**INPUT DATA**
******************************

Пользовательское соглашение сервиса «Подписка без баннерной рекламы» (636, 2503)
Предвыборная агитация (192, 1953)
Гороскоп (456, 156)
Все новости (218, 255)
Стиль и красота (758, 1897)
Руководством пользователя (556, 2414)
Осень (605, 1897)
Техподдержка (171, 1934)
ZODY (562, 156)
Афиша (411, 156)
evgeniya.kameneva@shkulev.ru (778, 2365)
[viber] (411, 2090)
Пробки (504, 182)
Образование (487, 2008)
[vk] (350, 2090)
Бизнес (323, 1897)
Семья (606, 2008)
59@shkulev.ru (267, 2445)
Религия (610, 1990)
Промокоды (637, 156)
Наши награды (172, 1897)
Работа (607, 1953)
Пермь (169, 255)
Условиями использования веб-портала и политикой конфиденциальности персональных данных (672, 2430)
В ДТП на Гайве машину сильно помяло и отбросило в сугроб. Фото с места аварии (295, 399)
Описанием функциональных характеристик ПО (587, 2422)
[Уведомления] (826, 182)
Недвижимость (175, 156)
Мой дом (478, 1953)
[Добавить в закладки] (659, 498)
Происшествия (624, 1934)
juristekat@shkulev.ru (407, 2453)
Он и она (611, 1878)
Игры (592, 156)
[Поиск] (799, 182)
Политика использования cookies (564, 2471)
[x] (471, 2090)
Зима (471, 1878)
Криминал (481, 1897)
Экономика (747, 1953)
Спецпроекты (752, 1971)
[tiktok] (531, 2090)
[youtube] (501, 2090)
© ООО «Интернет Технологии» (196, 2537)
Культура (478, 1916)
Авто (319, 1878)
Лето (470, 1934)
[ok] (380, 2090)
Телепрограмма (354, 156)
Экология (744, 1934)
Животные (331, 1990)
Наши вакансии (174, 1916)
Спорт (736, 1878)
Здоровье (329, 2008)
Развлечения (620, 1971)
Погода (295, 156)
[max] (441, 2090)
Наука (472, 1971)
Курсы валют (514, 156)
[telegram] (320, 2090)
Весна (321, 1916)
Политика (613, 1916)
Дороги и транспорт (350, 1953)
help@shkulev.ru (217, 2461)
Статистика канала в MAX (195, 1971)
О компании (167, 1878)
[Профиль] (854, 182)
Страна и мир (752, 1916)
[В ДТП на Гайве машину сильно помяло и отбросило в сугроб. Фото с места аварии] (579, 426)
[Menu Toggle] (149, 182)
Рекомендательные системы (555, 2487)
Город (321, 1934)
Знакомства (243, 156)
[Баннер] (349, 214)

******************************

**PROBLEM REQUIREMENTS**
Search the listing above for lines containing "использования", and copy them.

**RESPONSE FOR THIS EXERCISE**
Условиями использования веб-портала и политикой конфиденциальности персональных данных (672, 2430)
Политика использования cookies (564, 2471)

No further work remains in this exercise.